+971 4 430 9058 / +44 20 7419 5010


Shanghai police said to raid office of hedge fund firm Zexi

CHINA, 2 November [Bloomberg] — Shanghai police raided hedge fund Zexi Investment on Sunday, taking away computers and other materials, according to a person familiar with the matter, in the latest attempt by Chinese authorities to crack down on strategies blamed for exacerbating a $5 trillion stock-market rout.

Xu Xiang, the general manager of top-performing Zexi, was detained on charges including insider trading and stock manipulation, the official Xinhua news agency reported. Two executives at Jiangsu-based Yishidun International Trading and the technical director at Shanghai-based Huaxin Futures were arrested after a police investigation showed they made 2 billion yuan ($316 million) in “illegal profit”, Xinhua reported separately, citing the Ministry of Public Security. Agricultural Bank of China Ltd. President Zhang Yun was taken away to assist authorities with an investigation, people familiar with the matter said on Monday, who didn’t give details.

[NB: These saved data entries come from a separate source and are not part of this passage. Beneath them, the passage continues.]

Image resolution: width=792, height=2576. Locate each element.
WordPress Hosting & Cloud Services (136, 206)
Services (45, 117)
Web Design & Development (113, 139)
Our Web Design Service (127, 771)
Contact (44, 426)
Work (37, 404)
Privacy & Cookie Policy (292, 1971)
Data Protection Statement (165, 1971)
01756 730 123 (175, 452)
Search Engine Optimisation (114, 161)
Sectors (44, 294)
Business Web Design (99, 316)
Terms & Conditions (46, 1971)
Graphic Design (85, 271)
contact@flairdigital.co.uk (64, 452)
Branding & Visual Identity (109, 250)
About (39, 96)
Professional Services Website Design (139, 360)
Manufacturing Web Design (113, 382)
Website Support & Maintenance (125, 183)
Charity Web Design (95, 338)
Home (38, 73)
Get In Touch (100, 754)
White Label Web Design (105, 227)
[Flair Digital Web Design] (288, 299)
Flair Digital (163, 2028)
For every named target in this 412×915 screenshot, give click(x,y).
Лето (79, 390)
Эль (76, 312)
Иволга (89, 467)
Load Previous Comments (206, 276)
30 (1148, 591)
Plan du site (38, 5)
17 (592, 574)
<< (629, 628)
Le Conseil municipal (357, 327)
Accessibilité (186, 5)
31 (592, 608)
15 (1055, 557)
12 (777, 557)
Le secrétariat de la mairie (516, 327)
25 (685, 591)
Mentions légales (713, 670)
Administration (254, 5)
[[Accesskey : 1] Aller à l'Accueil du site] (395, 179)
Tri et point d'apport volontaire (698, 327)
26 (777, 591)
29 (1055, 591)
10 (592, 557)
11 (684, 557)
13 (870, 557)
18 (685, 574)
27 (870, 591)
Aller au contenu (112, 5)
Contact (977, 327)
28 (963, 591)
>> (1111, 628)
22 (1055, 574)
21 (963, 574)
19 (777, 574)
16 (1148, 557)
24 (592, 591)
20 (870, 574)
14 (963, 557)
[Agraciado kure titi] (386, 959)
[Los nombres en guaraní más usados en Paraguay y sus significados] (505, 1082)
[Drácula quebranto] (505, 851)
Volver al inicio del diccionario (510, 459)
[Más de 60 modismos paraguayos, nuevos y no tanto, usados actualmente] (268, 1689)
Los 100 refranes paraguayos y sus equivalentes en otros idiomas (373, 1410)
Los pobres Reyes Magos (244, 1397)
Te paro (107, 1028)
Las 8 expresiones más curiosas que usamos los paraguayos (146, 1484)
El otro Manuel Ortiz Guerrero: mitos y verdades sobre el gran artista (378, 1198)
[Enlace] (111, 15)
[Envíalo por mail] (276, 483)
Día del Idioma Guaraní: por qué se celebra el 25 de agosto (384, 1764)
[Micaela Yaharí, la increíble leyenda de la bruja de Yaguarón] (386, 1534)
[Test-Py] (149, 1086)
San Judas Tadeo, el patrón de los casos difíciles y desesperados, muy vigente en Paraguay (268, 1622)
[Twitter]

Highlighting the tense environment sparked by the probes, Chinese social media was set abuzz Monday morning by an unconfirmed report of a man associated with the insider trading probe who was shot and killed by police while trying to escape apprehension. The report was retracted less than an hour after being posted to various websites, including that of China National Radio. A person at China National Radio’s news department, who refused to give their name, said the police had informed the broadcaster that the information was untrue.

‘Malicious’ Trading
Chinese authorities have intensified their investigations into sophisticated trading strategies amid accusations that their strategies worsened the stock selloff. The nation was home to the world’s most-active futures market until policy makers raised margin requirements, tightened position limits and announced probes into “malicious” short sellers.
Zexi, which managed four funds that are among China’s top 10 hedge funds in the June to August period, according to Shenzhen Rongzhi Investment Consultant Co., occupies half of the ninth floor in the BEA Finance Tower in Shanghai’s Lujiazui financial district. The office was closed around 8 a.m., with a stack of Monday’s newspapers left by the front door. Calls made to the office went unanswered. Zexi doesn’t short in the market and doesn’t even own a stock index-futures account, the firm told the Economic Daily’s website, in an article posted Sept. 24.
The Shanghai police told the building’s management to lock Zexi’s office door so nobody – including employees – can enter, said the person familiar, who asked not to be identified because the matter isn’t public. Two calls to the Shanghai police department’s press office went unanswered, and a press office official who was reached on his mobile phone said he couldn’t respond to queries.
‘Foreign’ Support
Yishidun and Huaxin had “foreign technological support” in developing high-frequency trading software, Xinhua said, without naming any firms. Calls to Huaxin went unanswered, and Yishidun’s phone number isn’t registered, according to public records searches.

China’s securities regulator released draft rules last month that would increase its oversight of algorithmic trading. Those who use automated orders to buy and sell stocks would need to report certain information and wait for a review before they’re allowed to execute their strategies. Orders shouldn’t originate from offshore computers or domestic systems that are controlled from overseas, according to the China Securities Regulatory Commission’s proposal.

Authorities are targeting futures because selling the contracts is one of the easiest ways for investors to make large wagers against stocks. It’s also a favoured product for short-term speculators as the exchange allows participants to buy and sell the same contract in a single day.

Yet futures are also a popular tool among sophisticated investors with longer-term horizons. For hedge funds, they provide an easy way to adjust exposure to market swings. And large institutions use them to make cost-effective asset-allocation changes.